#### Source data:
*-*-*

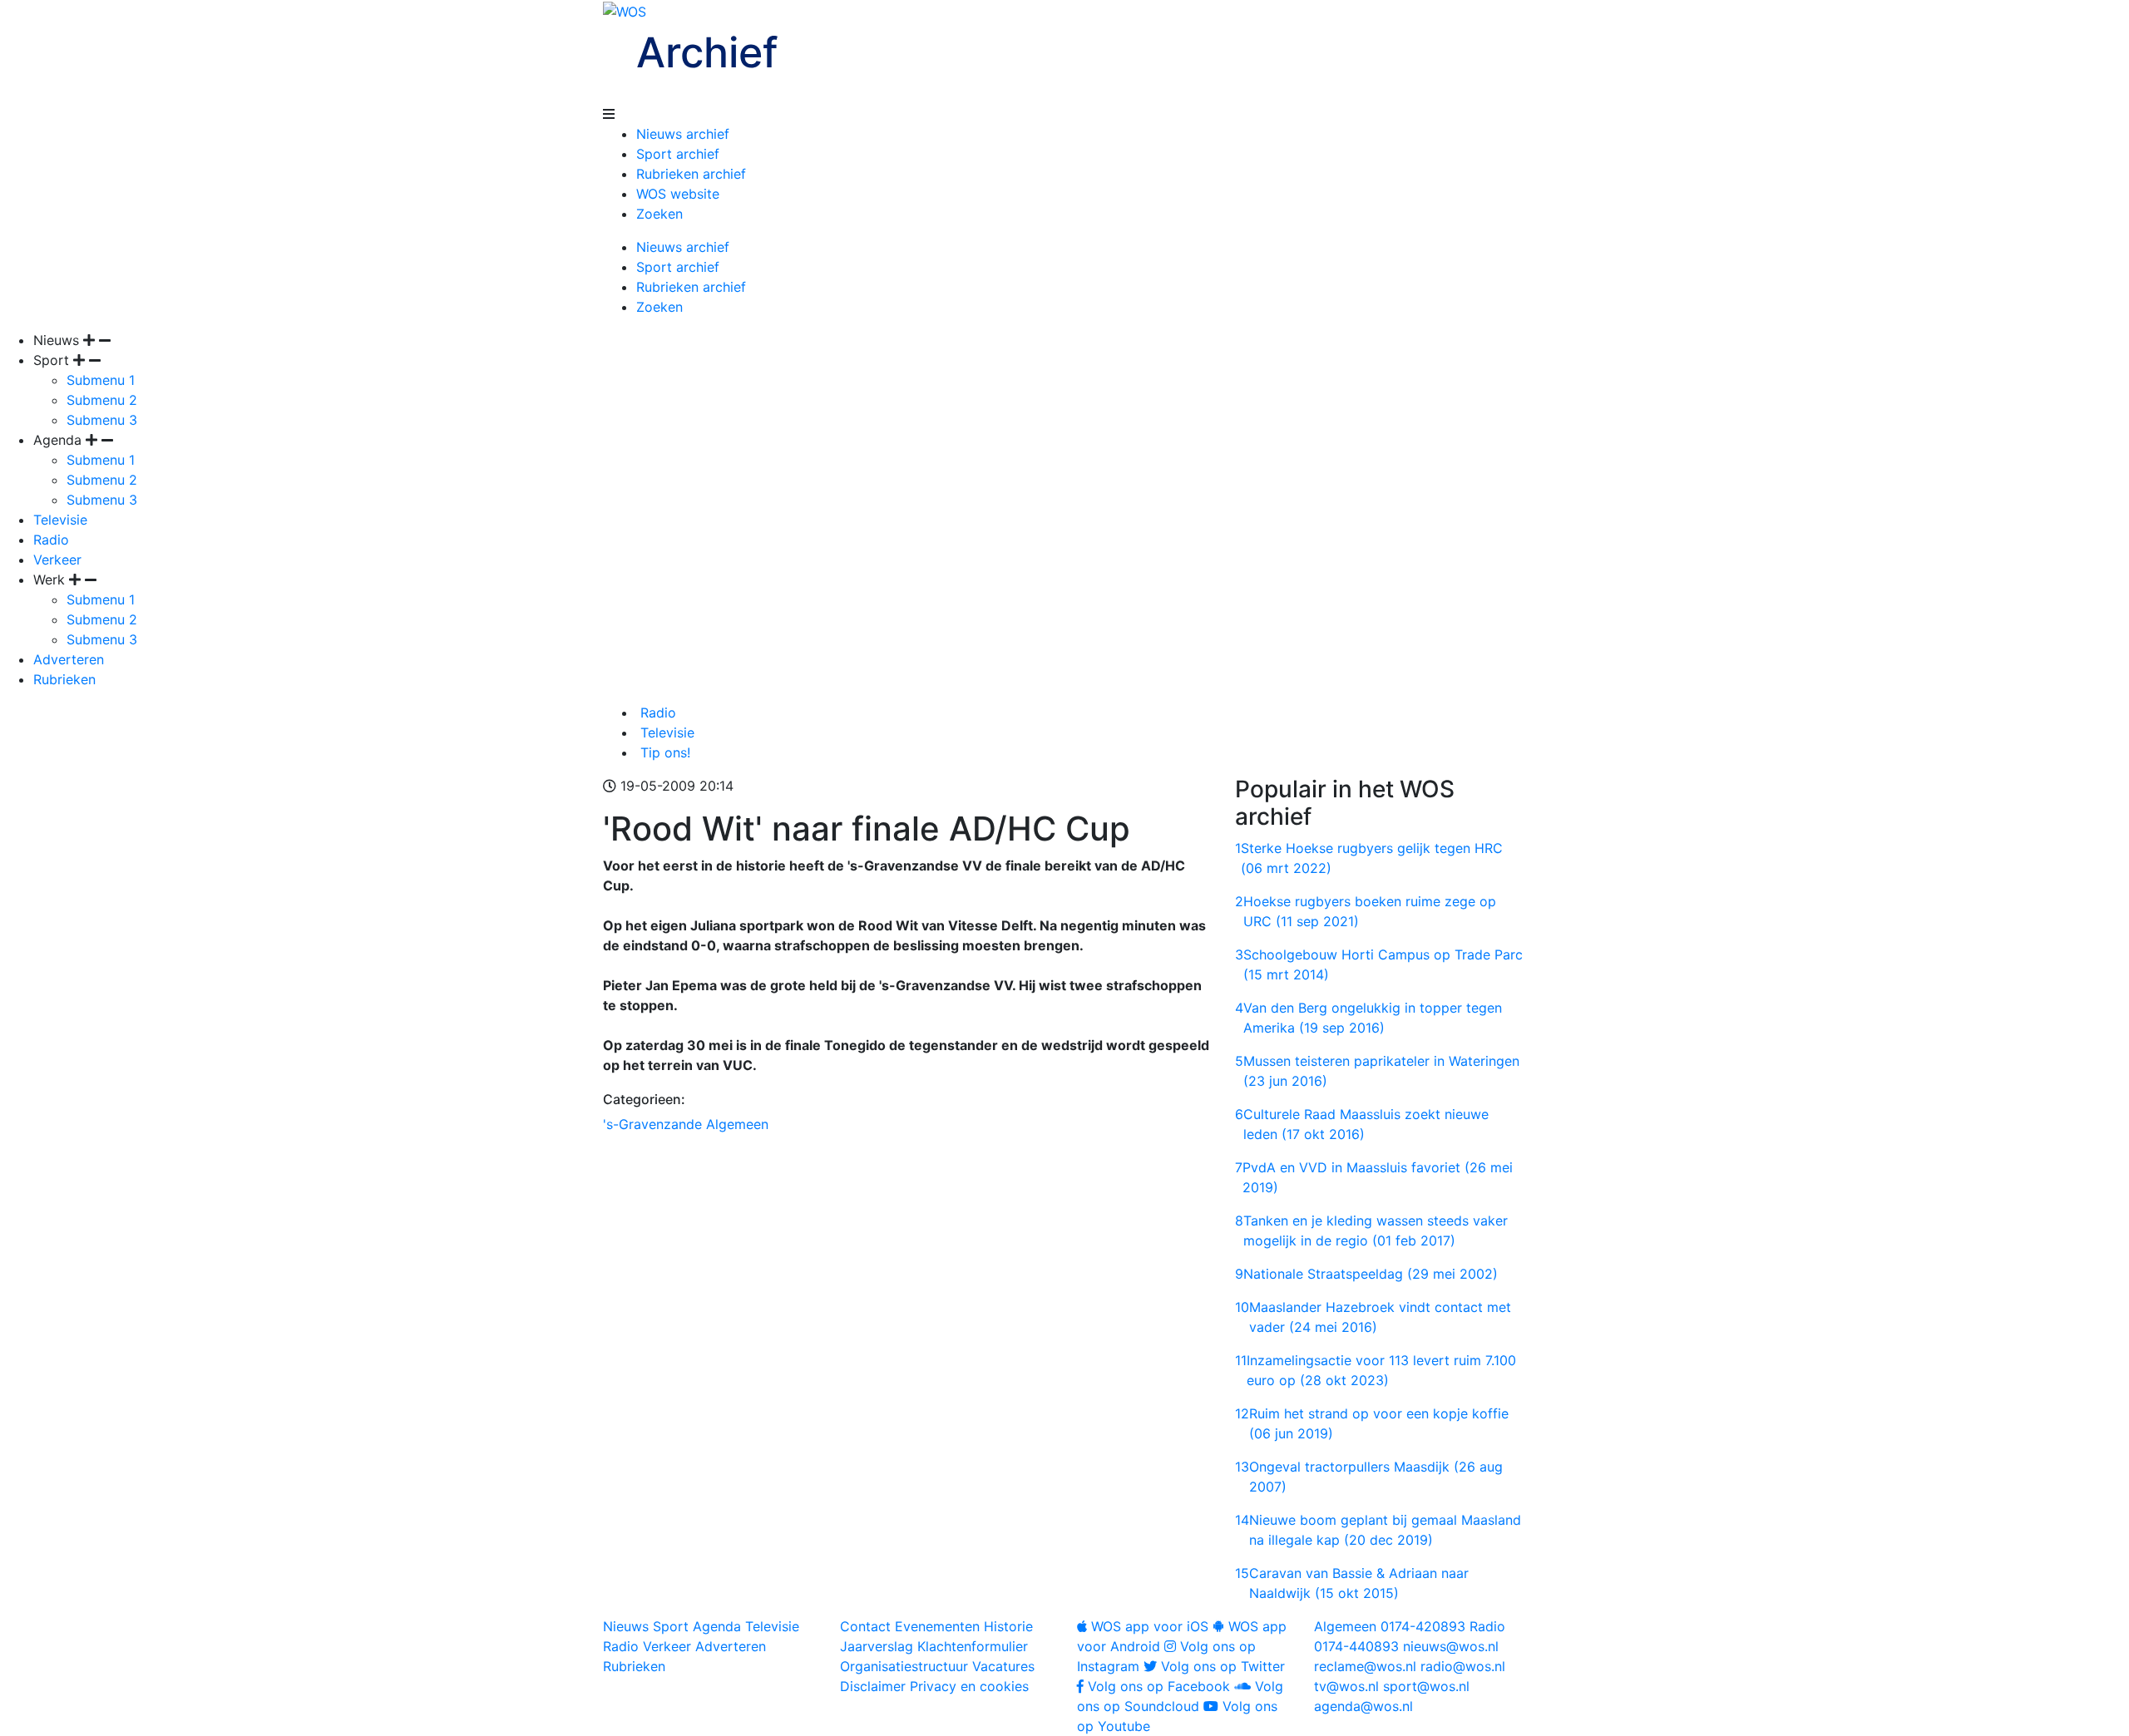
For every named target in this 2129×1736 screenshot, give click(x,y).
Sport (671, 1626)
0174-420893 (1389, 1626)
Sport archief (677, 153)
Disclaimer (873, 1686)
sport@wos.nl (1426, 1686)
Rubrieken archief (691, 173)
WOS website (677, 193)
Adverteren (68, 659)
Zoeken (659, 213)
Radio (51, 539)
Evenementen (937, 1626)
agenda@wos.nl (1363, 1706)
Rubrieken (64, 679)
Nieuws (626, 1626)
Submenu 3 (102, 420)
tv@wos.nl (1346, 1686)
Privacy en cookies (969, 1686)
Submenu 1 (101, 380)
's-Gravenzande (652, 1124)
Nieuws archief (682, 134)
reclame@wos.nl (1365, 1666)
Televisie (60, 519)
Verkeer (57, 559)
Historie (1008, 1626)
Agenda (717, 1626)
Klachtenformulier (972, 1646)
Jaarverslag (876, 1646)
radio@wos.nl (1462, 1666)
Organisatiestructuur (904, 1666)
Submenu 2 (102, 400)
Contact (865, 1626)
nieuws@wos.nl (1451, 1646)
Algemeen (737, 1124)
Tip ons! (663, 752)
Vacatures (1003, 1666)
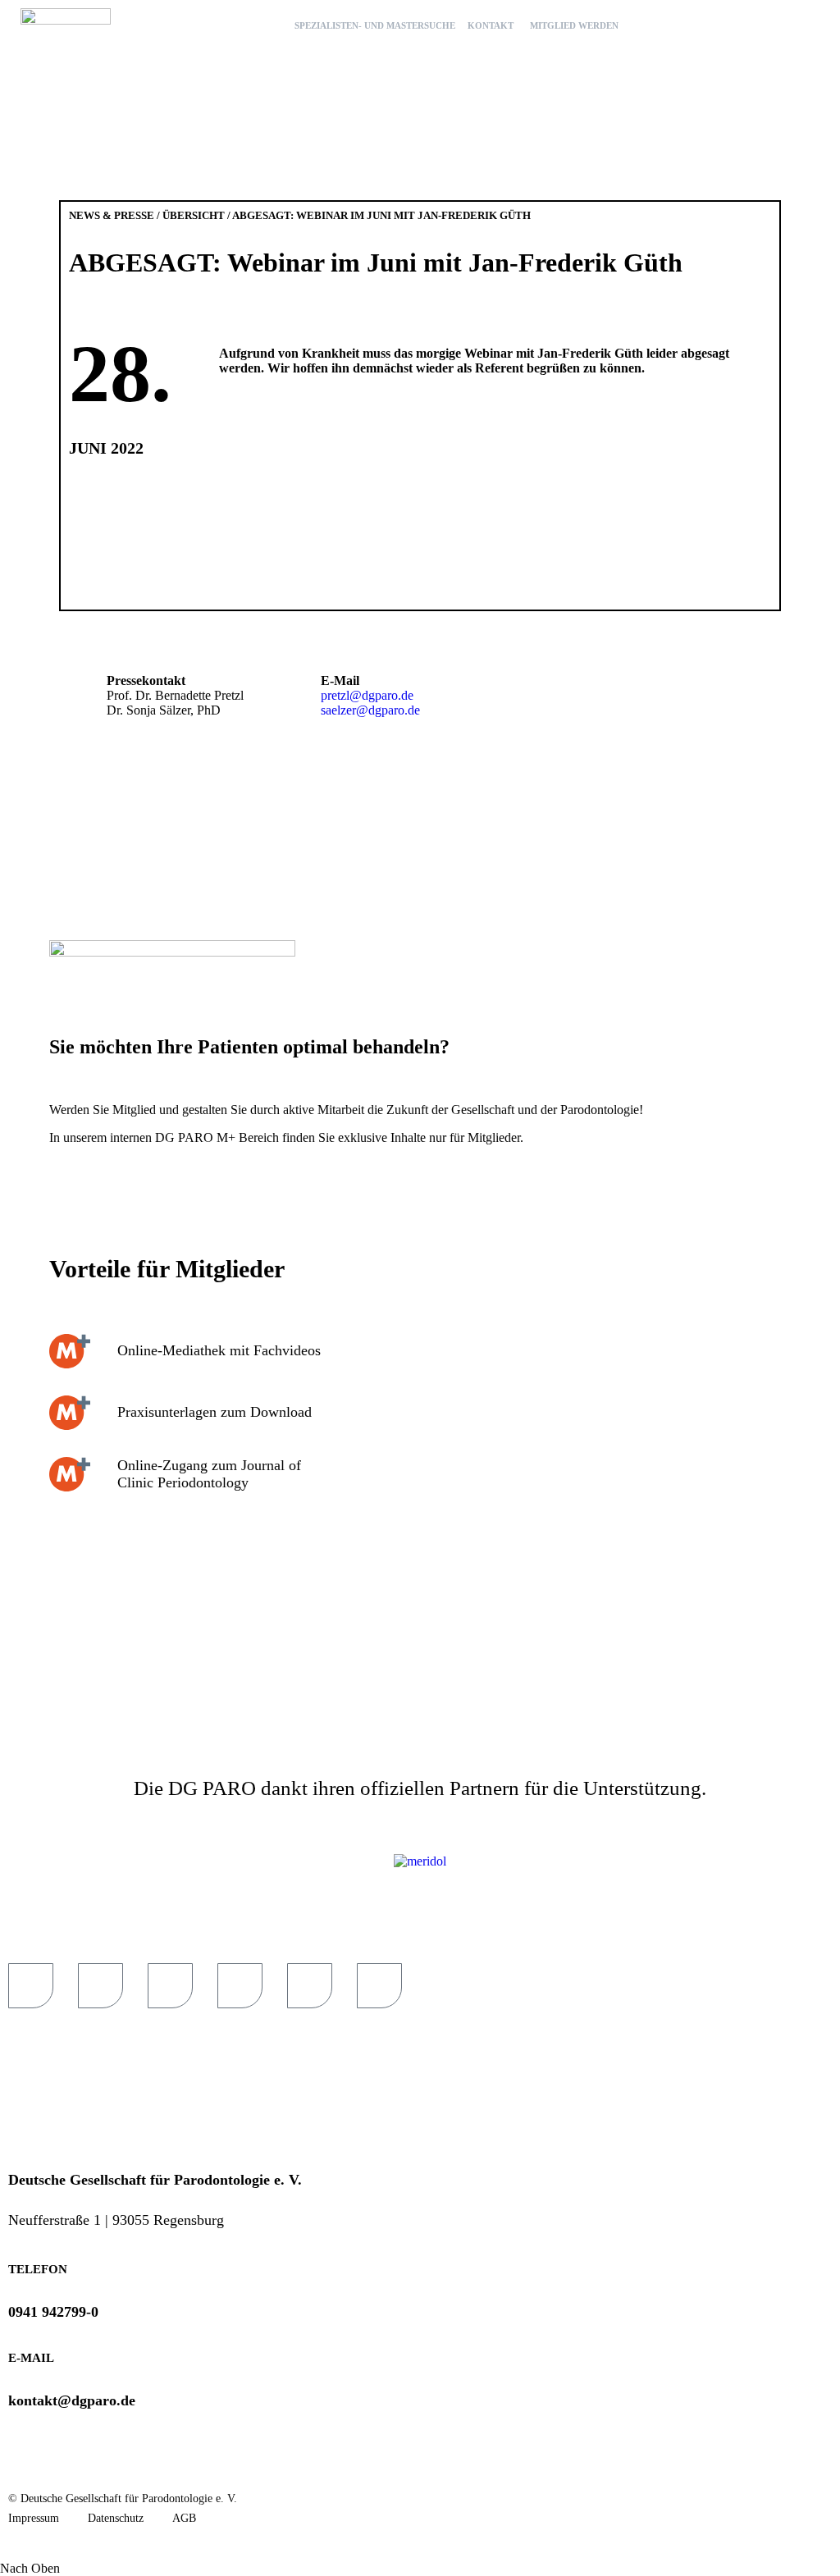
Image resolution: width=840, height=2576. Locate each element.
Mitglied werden (574, 25)
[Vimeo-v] (170, 1985)
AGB (184, 2518)
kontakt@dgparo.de (71, 2400)
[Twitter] (239, 1985)
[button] (813, 22)
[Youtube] (100, 1985)
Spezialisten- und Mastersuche (374, 25)
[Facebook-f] (30, 1985)
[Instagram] (379, 1985)
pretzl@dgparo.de (367, 695)
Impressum (33, 2518)
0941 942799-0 (53, 2312)
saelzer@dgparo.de (370, 710)
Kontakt (491, 25)
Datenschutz (116, 2518)
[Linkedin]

*-*-*

#### Assignment:
Wherever a line in the material contains "dgparo", count it; the answer is the number alone.

#### Answer box:
3